Given the increasing penetration of RE, the usual suspects think that it will easily fill the gap and permit a seamless transition towards the green future. Look, the gap is nothing like 36% of demand.!

However on windless nights there is nothing to fill the gap.

New Catallaxy 

5 thoughts on “It’s The Weather, Stupid: When The Wind Won’t Blow, The Power Don’t Flow

  1. Policy-based science is always destructive. Politicians (and journalists) have no science (or engineering) background, and so have no idea how to do science-based policy. They brag about their “experts” — who are actually rent-seeking grifters who tell them what they want to hear.

  2. I wonder when Toronto will see a mess on the Gardiner from the Jack Layton windmill at Ontario Place?

  3. It is the reliable supply of fuel that differentiates, coal, gas and nuclear from solar and wind renewables for electricity production. It’s the fuel supply stupid.

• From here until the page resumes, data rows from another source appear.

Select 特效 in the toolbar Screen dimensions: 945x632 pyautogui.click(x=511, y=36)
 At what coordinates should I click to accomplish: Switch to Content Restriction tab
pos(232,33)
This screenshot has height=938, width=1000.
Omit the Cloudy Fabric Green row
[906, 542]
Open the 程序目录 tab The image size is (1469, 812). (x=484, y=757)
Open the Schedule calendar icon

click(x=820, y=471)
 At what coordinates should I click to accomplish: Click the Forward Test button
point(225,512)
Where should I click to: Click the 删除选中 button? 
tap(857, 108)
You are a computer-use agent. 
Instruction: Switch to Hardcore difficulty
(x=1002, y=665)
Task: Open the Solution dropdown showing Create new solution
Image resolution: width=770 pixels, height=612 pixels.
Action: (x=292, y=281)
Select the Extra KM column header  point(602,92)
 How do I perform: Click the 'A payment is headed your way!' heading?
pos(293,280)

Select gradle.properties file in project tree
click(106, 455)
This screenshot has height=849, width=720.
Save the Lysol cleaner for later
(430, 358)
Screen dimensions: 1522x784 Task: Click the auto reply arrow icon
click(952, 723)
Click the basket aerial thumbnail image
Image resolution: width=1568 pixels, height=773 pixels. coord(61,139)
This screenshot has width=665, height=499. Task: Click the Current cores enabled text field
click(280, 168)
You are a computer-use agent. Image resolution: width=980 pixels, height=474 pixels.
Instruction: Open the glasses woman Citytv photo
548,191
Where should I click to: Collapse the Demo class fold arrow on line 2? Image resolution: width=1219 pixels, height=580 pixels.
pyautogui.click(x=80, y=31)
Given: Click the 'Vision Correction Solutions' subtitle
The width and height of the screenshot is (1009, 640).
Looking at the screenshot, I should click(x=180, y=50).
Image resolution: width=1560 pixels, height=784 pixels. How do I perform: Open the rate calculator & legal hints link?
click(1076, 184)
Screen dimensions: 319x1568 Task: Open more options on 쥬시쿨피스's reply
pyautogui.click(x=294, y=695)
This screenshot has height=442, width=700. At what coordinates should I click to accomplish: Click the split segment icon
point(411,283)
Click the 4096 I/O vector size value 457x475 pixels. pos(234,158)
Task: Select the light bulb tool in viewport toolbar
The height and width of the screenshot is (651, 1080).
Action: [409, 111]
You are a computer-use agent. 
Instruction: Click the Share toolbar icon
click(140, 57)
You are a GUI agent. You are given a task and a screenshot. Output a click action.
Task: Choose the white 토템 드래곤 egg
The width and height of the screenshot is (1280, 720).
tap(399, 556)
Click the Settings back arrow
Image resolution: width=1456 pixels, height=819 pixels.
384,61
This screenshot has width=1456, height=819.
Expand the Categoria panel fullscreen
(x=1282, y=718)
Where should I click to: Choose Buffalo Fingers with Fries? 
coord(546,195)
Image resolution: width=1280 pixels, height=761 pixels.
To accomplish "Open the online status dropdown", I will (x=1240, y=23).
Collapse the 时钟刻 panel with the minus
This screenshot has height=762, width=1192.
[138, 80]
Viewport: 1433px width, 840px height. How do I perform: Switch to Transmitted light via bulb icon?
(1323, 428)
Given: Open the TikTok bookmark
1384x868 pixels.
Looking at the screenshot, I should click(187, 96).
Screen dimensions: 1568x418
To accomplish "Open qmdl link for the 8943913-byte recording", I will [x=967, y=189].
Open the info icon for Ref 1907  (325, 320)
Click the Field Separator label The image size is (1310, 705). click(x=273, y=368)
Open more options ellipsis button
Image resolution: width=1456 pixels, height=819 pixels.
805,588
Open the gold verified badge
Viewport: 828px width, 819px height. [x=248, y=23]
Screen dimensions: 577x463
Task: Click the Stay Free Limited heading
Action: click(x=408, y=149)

    Let’s compare coal, gas, nuclear, solar and wind electricity generators. Imagining how full their fuel supply/tank is at the 12.00am each day.

    Coal and gas generators are powered by fossil fuels which at 12am, are able to start the day with a full tank, that is guaranteed to remain full for the 24 hours.

    Uranium is a mineral fuel for a nuclear reactor. At 12am, the Nuclear Reactor starts the day with a full tank, that is guaranteed to remain full for the 24 hours.

    Solar panels are powered by a weather fuel Sunshine. At 12am the fuel tank is empty and will remain empty for the next seven to eight hours, until the Sun rises at 7am or 8am. If the weather is fine there may be nine hours of fuel available. But this is uncertain and subject to cloud cover and the fuel tank can suddenly be empty at any time. Beginning between 5pm and 6pm, the fuel tank becomes empty and remains empty for the next six to seven hours. This means the fuel tank for solar panels is empty for up to fifteen hours of everyday. For a modern society this is totally unacceptable and inefficient. Solar Farms should never be considered for powering a modern society.

    Wind Turbines are powered by a weather fuel the Wind. At 12am there is no certainty that the fuel tank will have any fuel available as the weather may be calm. Because they can only produce electricity, when the wind speed is between 12kms/hr and 90kms/hr, Wind Turbines are reported to produce electricity on average for only 30% of their rated capacity or on average for eight hours per day. Wind Turbines can be becalmed for days at a time, producing no electricity. Likewise if a gale blows for several days no electricity is produced. For a modern society this intermittent supply is totally unacceptable and inefficient. Wind Turbines should never be considered for powering a modern society.